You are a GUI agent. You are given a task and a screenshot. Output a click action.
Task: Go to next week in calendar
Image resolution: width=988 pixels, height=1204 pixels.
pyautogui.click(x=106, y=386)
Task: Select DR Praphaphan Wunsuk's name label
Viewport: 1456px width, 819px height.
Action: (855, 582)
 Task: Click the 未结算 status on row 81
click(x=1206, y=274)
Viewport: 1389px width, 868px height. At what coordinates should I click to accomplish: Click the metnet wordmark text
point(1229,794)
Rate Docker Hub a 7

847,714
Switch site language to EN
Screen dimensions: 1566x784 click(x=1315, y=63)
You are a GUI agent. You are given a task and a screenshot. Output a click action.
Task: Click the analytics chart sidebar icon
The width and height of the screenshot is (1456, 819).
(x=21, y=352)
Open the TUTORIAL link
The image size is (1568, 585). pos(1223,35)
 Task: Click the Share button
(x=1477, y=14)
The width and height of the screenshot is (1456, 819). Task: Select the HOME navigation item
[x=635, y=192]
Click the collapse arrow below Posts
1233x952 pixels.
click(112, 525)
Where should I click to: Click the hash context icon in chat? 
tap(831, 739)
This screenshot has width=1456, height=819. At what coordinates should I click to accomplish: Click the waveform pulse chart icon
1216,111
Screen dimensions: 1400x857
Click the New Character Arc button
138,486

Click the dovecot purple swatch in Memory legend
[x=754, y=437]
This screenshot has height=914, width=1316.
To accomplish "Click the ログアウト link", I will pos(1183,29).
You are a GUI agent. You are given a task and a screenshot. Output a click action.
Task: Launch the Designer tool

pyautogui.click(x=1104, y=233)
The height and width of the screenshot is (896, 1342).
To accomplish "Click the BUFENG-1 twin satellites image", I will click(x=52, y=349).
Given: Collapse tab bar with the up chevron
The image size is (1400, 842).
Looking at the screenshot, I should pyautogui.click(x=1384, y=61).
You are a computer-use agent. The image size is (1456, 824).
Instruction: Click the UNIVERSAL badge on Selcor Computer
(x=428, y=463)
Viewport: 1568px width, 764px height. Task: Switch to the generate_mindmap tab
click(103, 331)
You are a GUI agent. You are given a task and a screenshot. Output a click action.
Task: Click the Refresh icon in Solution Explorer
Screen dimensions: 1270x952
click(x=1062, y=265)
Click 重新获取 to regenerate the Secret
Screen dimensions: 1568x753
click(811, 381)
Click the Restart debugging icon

[Task requirements]:
Find the line containing "Task: Launch the Designer tool", then output it and every line after it to the end of the data, exactly.

[Result of the exercise]:
Task: Launch the Designer tool

pyautogui.click(x=1104, y=233)
The height and width of the screenshot is (896, 1342).
To accomplish "Click the BUFENG-1 twin satellites image", I will click(x=52, y=349).
Given: Collapse tab bar with the up chevron
The image size is (1400, 842).
Looking at the screenshot, I should pyautogui.click(x=1384, y=61).
You are a computer-use agent. The image size is (1456, 824).
Instruction: Click the UNIVERSAL badge on Selcor Computer
(x=428, y=463)
Viewport: 1568px width, 764px height. Task: Switch to the generate_mindmap tab
click(103, 331)
You are a GUI agent. You are given a task and a screenshot. Output a click action.
Task: Click the Refresh icon in Solution Explorer
Screen dimensions: 1270x952
click(x=1062, y=265)
Click 重新获取 to regenerate the Secret
Screen dimensions: 1568x753
click(811, 381)
Click the Restart debugging icon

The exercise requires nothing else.